How can I detect non-western characters?

HoboBen picture HoboBen · Aug 5, 2010 · Viewed 7.6k times · Source

I want to disallow certain UTF-8 input (server-side), e.g. eastern languages, where example input might be " 伊 ".

However, I do want to continue supporting other latin or "latin-like" characters, such as the welsh ŵ and ŷ, so checking against latin-1 is not possible.
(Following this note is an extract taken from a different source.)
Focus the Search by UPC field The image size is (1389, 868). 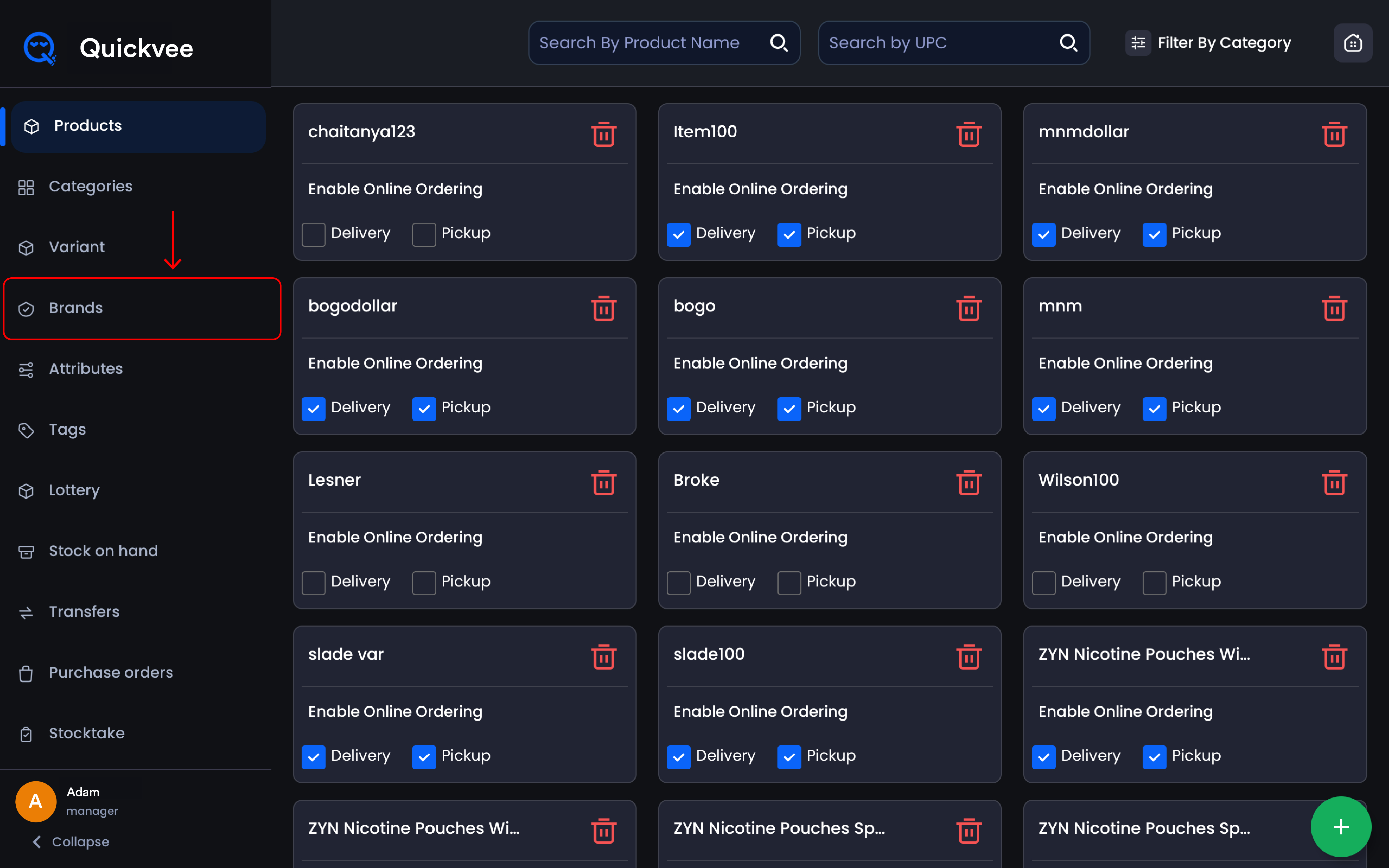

What are my options? (if language specific, PHP preferred)

Thanks very much.


Reasoning: browser support for a lot of non-western characters is often missing (e.g. on a different browser I just see a box in the question above), so for things like display names sometimes it's appropriate to restrict it even if it's not appropriate for message bodies

Answer

Artefacto picture Artefacto · Aug 5, 2010

Just do

preg_match('/[^\\p{Common}\\p{Latin}]/u', $string)

where $string is an UTF-8 string. This will return "1" if there are non-latin characters and will return "0" otherwise.

Example:

var_dump(preg_match('/[^\\p{Common}\\p{Latin}]/u', 'sf..ŷaás??'));  //int(0)
var_dump(preg_match('/[^\\p{Common}\\p{Latin}]/u', 'sf..ŷݤaás??')); //int(1)